From: David R Tribble on 10 Oct 2006 16:27 Dik T. Winter wrote: >> And you also start with definitions, or a model. I did *not* state that >> it was difficult to define, or to make a model. But without such a >> definition or model we are in limbo. I think other (consistent) definitions >> or models are possible, giving a different outcome. > Virgil wrote: >> Can you suggest one? One that does not ignore the numbering on the balls >> as some others have tried to do. > David Marcus wrote: > Models that ignore the number of the balls are certainly models. Whether > they are reasonable translations of the original problem into > Mathematics is a separate question. I tried modeling the problem with sets: B_0 = { } B_1 = B_0 U {1,2,3,...,10} \ {1} ... B_n = B_(n-1) U {10(n-1)+1,10(n-1)+2,...,10(n-1)+10} \ {n} ... The resulting "balls in the vase at noon" would then seem to be B_w. Which is problematic, since there is no ball labeled "w". So this is probably a bad model of the problem. (I don't claim to be an expert.) > One might naturally ask how such > translations would be done if the problem was changed slightly, e.g., by > changing the number of balls or the times. I always thought the problem would be simpler if, at each step, two balls were added to the vase and then one was removed. Same result, of course, but the equations are a bit shorter.

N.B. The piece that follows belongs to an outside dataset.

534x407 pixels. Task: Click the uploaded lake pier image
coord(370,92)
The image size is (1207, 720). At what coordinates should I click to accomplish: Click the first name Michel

From: Randy Poe on 10 Oct 2006 16:31
David R Tribble wrote: > Mueckenheim wrote: > >> But you cannot derive that the vase is not empty at noon from the > >> observation that its contents cannot decrease? > > > > Han de Bruijn wrote: > >> A picture says more than a thousand words. [Doesn't] it? > >> > >> http://hdebruijn.soo.dto.tudelft.nl/jaar2006/ballen.jpg > > > > David R Tribble schreef: > >> I notice that there is no Y point at the rightmost X at "noon". > > > > Han.deBruijn wrote: > > True. That symbolizes the fact that there is no noon. > > It's also a fact that you cannot do something else with infinity > > than clipping it against the window, graphically speaking. > > I get it now. We can never "get to" noon, so it does not exist. > > Likewise, the infinite sum > s = 1/2 + 1/4 + 1/8 + 1/16 + ... > can never be "reached", so it is not actually equal to 1. Worse than that, when you write that expression, 1 ceases to exist. - Randy |